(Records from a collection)
+-------+

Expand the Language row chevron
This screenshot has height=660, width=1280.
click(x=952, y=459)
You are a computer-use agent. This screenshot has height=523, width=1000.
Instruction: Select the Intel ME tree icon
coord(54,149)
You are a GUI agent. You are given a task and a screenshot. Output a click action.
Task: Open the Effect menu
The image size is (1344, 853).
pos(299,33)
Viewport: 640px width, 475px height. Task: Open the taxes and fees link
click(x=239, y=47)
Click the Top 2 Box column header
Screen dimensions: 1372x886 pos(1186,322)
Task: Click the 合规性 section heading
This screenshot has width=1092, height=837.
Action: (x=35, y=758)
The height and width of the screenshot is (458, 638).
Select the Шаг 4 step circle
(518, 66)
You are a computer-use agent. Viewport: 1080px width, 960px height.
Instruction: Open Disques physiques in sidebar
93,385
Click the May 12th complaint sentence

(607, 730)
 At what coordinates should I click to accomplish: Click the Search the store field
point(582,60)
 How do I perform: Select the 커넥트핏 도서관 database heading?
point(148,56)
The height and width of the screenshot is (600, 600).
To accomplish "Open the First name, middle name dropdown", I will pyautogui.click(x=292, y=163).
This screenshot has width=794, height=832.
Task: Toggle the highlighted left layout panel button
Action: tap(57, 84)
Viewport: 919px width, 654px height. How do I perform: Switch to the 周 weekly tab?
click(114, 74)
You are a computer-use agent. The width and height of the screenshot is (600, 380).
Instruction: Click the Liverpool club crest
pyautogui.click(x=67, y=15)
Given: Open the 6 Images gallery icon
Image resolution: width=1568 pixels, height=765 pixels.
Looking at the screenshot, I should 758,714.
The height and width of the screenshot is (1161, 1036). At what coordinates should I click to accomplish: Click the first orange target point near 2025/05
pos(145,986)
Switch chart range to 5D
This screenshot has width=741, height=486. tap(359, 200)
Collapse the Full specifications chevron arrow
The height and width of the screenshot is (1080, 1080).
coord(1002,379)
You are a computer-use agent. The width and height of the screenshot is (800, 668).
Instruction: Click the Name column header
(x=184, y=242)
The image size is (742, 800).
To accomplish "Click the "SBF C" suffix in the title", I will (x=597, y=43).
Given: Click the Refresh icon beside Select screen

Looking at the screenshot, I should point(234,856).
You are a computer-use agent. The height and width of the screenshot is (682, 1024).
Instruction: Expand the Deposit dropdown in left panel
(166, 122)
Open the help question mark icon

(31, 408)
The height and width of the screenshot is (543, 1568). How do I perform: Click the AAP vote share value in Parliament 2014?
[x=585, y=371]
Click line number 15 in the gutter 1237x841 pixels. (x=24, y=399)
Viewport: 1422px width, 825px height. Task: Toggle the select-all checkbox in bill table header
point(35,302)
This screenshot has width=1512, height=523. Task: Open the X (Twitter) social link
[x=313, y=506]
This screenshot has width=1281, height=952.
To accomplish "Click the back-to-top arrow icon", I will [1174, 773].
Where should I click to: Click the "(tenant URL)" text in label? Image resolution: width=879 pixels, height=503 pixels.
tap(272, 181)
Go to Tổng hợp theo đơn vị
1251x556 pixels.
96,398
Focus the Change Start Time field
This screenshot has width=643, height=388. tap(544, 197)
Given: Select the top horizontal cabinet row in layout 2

+-------+

**Exercise objective**
Restate each of the entries above verbatim.

**Solution to the exercise**
Expand the Language row chevron
This screenshot has height=660, width=1280.
click(x=952, y=459)
You are a computer-use agent. This screenshot has height=523, width=1000.
Instruction: Select the Intel ME tree icon
coord(54,149)
You are a GUI agent. You are given a task and a screenshot. Output a click action.
Task: Open the Effect menu
The image size is (1344, 853).
pos(299,33)
Viewport: 640px width, 475px height. Task: Open the taxes and fees link
click(x=239, y=47)
Click the Top 2 Box column header
Screen dimensions: 1372x886 pos(1186,322)
Task: Click the 合规性 section heading
This screenshot has width=1092, height=837.
Action: (x=35, y=758)
The height and width of the screenshot is (458, 638).
Select the Шаг 4 step circle
(518, 66)
You are a computer-use agent. Viewport: 1080px width, 960px height.
Instruction: Open Disques physiques in sidebar
93,385
Click the May 12th complaint sentence

(607, 730)
 At what coordinates should I click to accomplish: Click the Search the store field
point(582,60)
 How do I perform: Select the 커넥트핏 도서관 database heading?
point(148,56)
The height and width of the screenshot is (600, 600).
To accomplish "Open the First name, middle name dropdown", I will pyautogui.click(x=292, y=163).
This screenshot has width=794, height=832.
Task: Toggle the highlighted left layout panel button
Action: tap(57, 84)
Viewport: 919px width, 654px height. How do I perform: Switch to the 周 weekly tab?
click(114, 74)
You are a computer-use agent. The width and height of the screenshot is (600, 380).
Instruction: Click the Liverpool club crest
pyautogui.click(x=67, y=15)
Given: Open the 6 Images gallery icon
Image resolution: width=1568 pixels, height=765 pixels.
Looking at the screenshot, I should 758,714.
The height and width of the screenshot is (1161, 1036). At what coordinates should I click to accomplish: Click the first orange target point near 2025/05
pos(145,986)
Switch chart range to 5D
This screenshot has width=741, height=486. tap(359, 200)
Collapse the Full specifications chevron arrow
The height and width of the screenshot is (1080, 1080).
coord(1002,379)
You are a computer-use agent. The width and height of the screenshot is (800, 668).
Instruction: Click the Name column header
(x=184, y=242)
The image size is (742, 800).
To accomplish "Click the "SBF C" suffix in the title", I will (x=597, y=43).
Given: Click the Refresh icon beside Select screen

Looking at the screenshot, I should point(234,856).
You are a computer-use agent. The height and width of the screenshot is (682, 1024).
Instruction: Expand the Deposit dropdown in left panel
(166, 122)
Open the help question mark icon

(31, 408)
The height and width of the screenshot is (543, 1568). How do I perform: Click the AAP vote share value in Parliament 2014?
[x=585, y=371]
Click line number 15 in the gutter 1237x841 pixels. (x=24, y=399)
Viewport: 1422px width, 825px height. Task: Toggle the select-all checkbox in bill table header
point(35,302)
This screenshot has width=1512, height=523. Task: Open the X (Twitter) social link
[x=313, y=506]
This screenshot has width=1281, height=952.
To accomplish "Click the back-to-top arrow icon", I will [1174, 773].
Where should I click to: Click the "(tenant URL)" text in label? Image resolution: width=879 pixels, height=503 pixels.
tap(272, 181)
Go to Tổng hợp theo đơn vị
1251x556 pixels.
96,398
Focus the Change Start Time field
This screenshot has width=643, height=388. tap(544, 197)
Given: Select the top horizontal cabinet row in layout 2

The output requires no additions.